In the U.K. in early 1990s, Newman was hailed as the standup-up comic's equivalent to Mick Jagger. Then he disappeared from public view to write novels. It took him a long time to find a publisher for Fountain, but even the rejections -- five-page, single-spaced screeds about the book's politics -- eventually supported Newman's democratic, leaderless worldview. As his U.S. publisher, Richard Nash of Soft Skull Press, puts it, “If the big corporate publishers didn't act like big corporate publishers, we'd never have gotten Rob's book.”
Just for the record, Newman is implacably opposed to capitalism and would like to see it replaced with participatory democracy, “its old arch-rival,” which proponents of globalization try to co-opt and declare their own. To underscore globalism's anti-democratic nature, he cites the director of the Washington Center of Strategic and International Studies: "In the final analysis,” the director said, “what really matters is how effectively the surrender of governments to the global market is carried out."
Nonetheless, he's hopeful, saying, “In the past 10 years there's been broad, direct-action movements including nonaffiliated people around the world, from Mexico to Bangalore, breaking from the old organized left and focusing on getting things done -- and doing them by themselves.”

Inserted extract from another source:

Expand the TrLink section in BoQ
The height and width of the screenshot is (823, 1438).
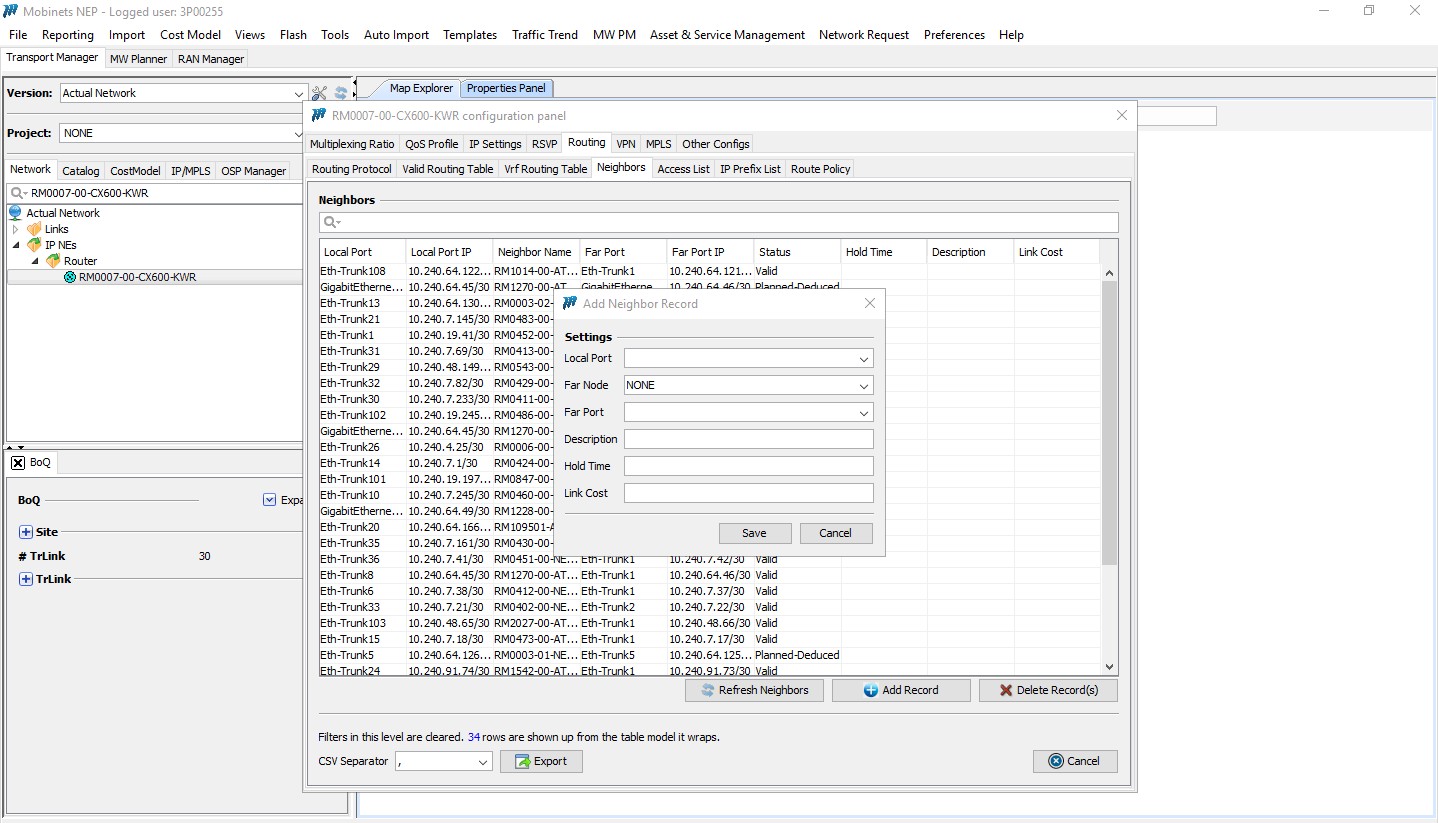(26, 579)
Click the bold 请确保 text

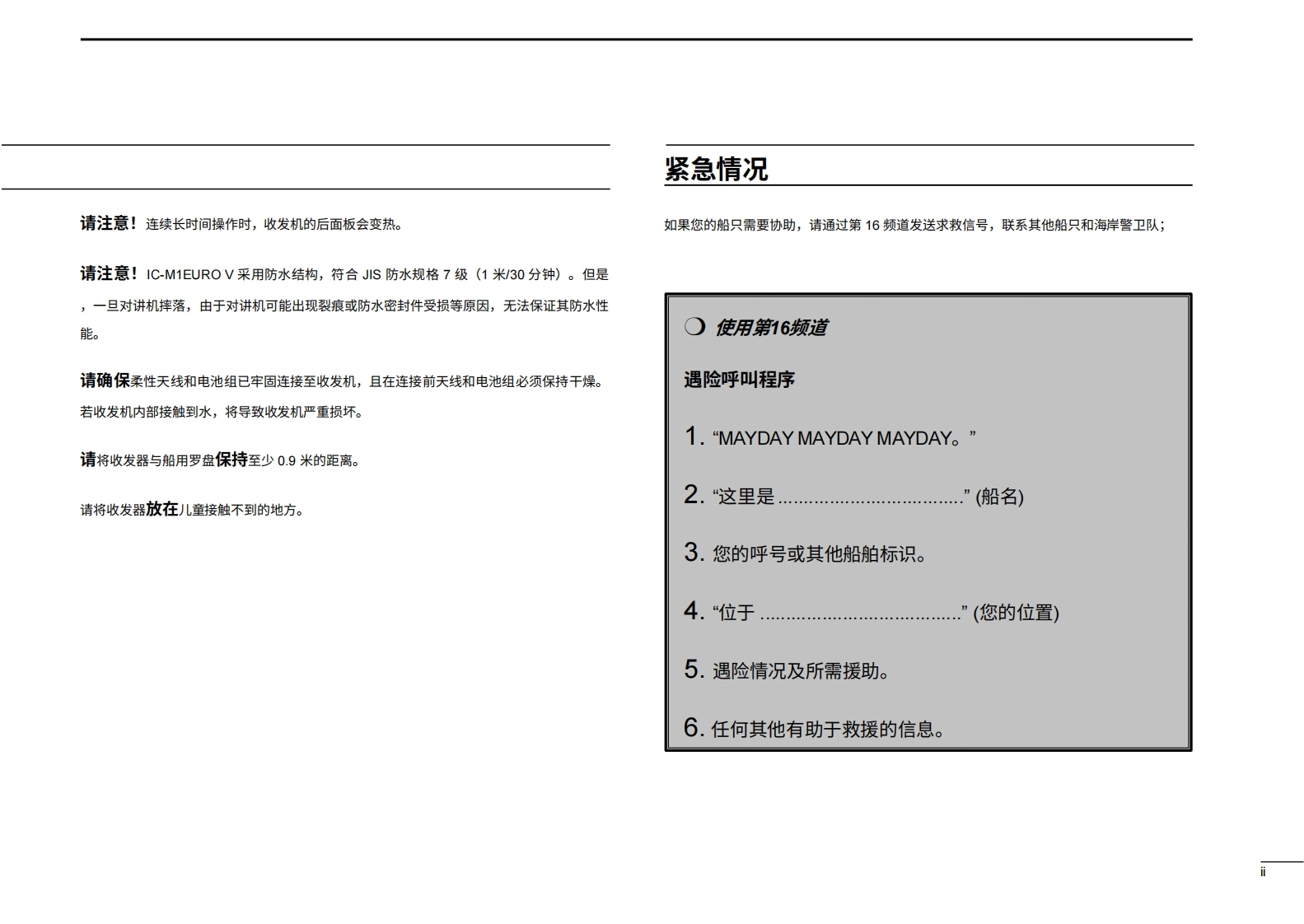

The U'wa Indians of Colombia, for instance, got multinational corporations to stop clear-cutting their ancestral lands in the Amazon when they threatened mass suicide. On a larger scale, Newman looks to coalitions like the World Social Forum that are searching for new structures of national and international democracy.
Although Newman wants to focus on writing now (“stand-up comedy is a young man's game”) and working on the side with groups like Reclaim the Streets, Indymedia, and People's Global Action, he still goes on tour, most recently in Europe in a one-man show called “From Caliban to the Taliban: Five Hundred Years of Humanitarian Intervention.”
At the Bowery Poetry Club in New York, Newman reads sections from his book and mixes them with segments from his show, allowing how some Americans might not share his views. He conjures up one who, in a nasal twang, rages about the Vietnamese who have moved into the neighborhood. “We just don't think it's right that they come here and expect to live,” the irate citizen complains. “We don't go over to Vietnam and take their jobs and land from them!”
Newman stops, face screwed up, eyes wide in disbelief; his shoulders hollowing in as his arms out stretch in wonder and dismay. “WHAT CAN YOU SAY???” he asks, and then, in rapid-fire sequence, details the political and economic machinations of U.S. foreign policy that so benefited the Vietnamese that doctors became refugees forced to work as day laborers and live next to uneducated rednecks.
Mark Twain once said, “The human race has only one effective weapon, and that is laughter.” Now, thanks to Robert Newman, we are well armed.
Suzanne Charlé is a New York-based writer and editor whose work has appeared in The Nation, The New York Times, and other publications. She is also co-editor of a book about Indonesia under Suharto, which will be published later this year.